James Watson's The Double Helix (Athenaeum, 1968) and Horace Judson's The Eighth Day of Creation (Touchstone, 1979) are classics on the 1953 discovery of DNA's structure, and the research that consolidated it. Zoologist Matthew Cobb richly recontexualizes the tale, tracing the interplay between biology, chemistry and physics that led to and amplified the breakthrough. This is a lucid explication of the science and the stories of key players, from X-ray crystallographer Rosalind Franklin and physicist Max Delbrück to Oswald Avery, who linked DNA to genes, and information theorist Claude Shannon.

Foragers, Farmers, and Fossil Fuels: How Human Values Evolve

  • Ian Morris
Princeton University Press (2015) 9780691160399 | ISBN: 978-0-6911-6039-9

Energy capture — as a “brute material force” — shapes human values, argues archaeologist Ian Morris in this global-scale study of cultural variation. Looking at modes of capture from hunting and gathering to the agricultural and industrial revolutions, he avers that each determines population size, social organization and values. Now, writes Morris, our globalized society faces a “Malthusian collapse” — and a lurch towards new values — driven by nuclear weapons, climate change and digitization. With contributions from writer Margaret Atwood, sinologist Jonathan Spence and others.

The Naked Surgeon

  • Samer Nashef
Scribe (2015) 9781922247933 | ISBN: 978-1-9222-4793-3

UK consultant cardiac surgeon Samer Nashef joins the swelling ranks of medics who have penned frank inside stories. Piquant detail abounds: operating on the heart, for instance, involves “twisting it, pressing on it, and sometimes turning it upside down”. But it is Nashef's long study of risk that injects nuance. It began in 1977, when he discovered that arterial surgeons were responsible for the worst outcomes in a sample of abdominal aortic aneurysm operations. Such failures have, he shows, driven quality measurement in medicine, including his own heart-surgery risk model, EuroSCORE.

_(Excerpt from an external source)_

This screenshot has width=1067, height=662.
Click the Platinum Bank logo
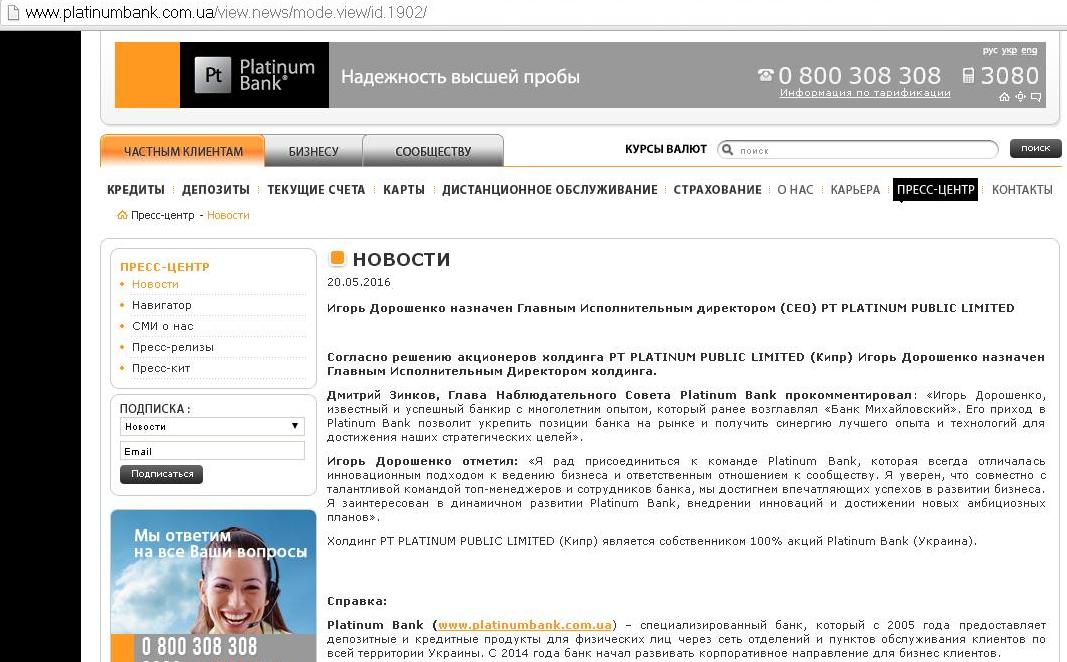coord(254,75)
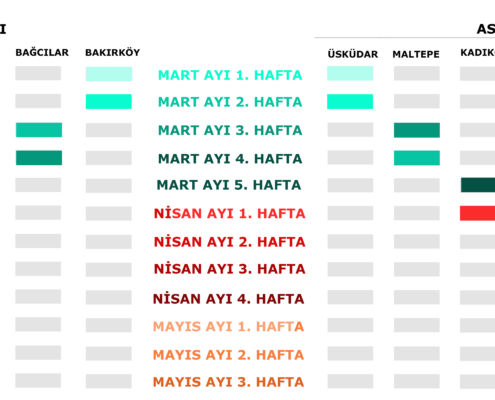
Task: Click the MAYIS AYI 1. HAFTA label
Action: pyautogui.click(x=228, y=327)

Pig Tales: An Omnivore's Quest for Sustainable Meat

  • Barry Estabrook
W. W. Norton (2015) 9780393240245 | ISBN: 978-0-3932-4024-5

Cheap pork should give us pause, writer Barry Estabrook argues in this cogent, level-headed investigation of the pig as raised and researched. The animal is one of the most intelligent ever domesticated, yet some 97 million in the United States are packed into reeking factory farms, with widespread 'crating' of pregnant sows. Yet as Estabrook reveals, humane, state-of-the-art husbandry is within our grasp and ultimately more profitable. He introduces an impressive group of animal scientists, farmers and pigs, from computer-savvy lab piglets to havoc-wreaking feral hogs.

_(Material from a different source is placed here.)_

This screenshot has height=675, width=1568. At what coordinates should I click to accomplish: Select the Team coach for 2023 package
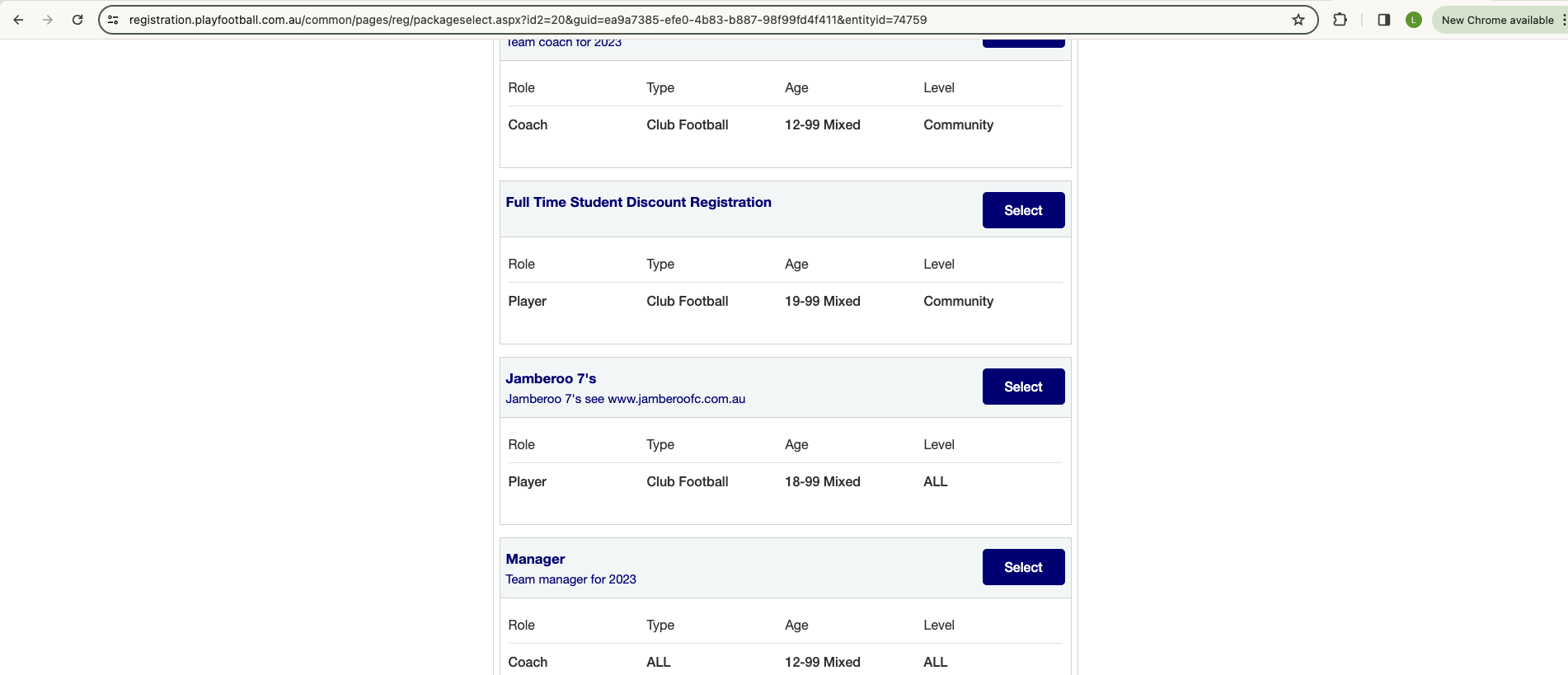1023,37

The Technical Image: A History of Styles in Scientific Imagery

Edited by:
  • Horst Bredekamp,
  • Vera Dünkel &
  • Birgit Schneider
University of Chicago Press (2015) 9780226258843 | ISBN: 978-0-2262-5884-3

This multidisciplinary study trains an art historian's eye on historical scientific imagery. Editors Horst Bredekamp, Vera Dünkel and Birgit Schneider draw on research from the Humboldt University of Berlin and a range of haunting images. They show that an iconic 1896 radiograph of a hand by X-ray discoverer Wilhelm Röntgen prompted both rhapsodies over a “photography of the invisible” and frustration among medics struggling to use such images for diagnosis.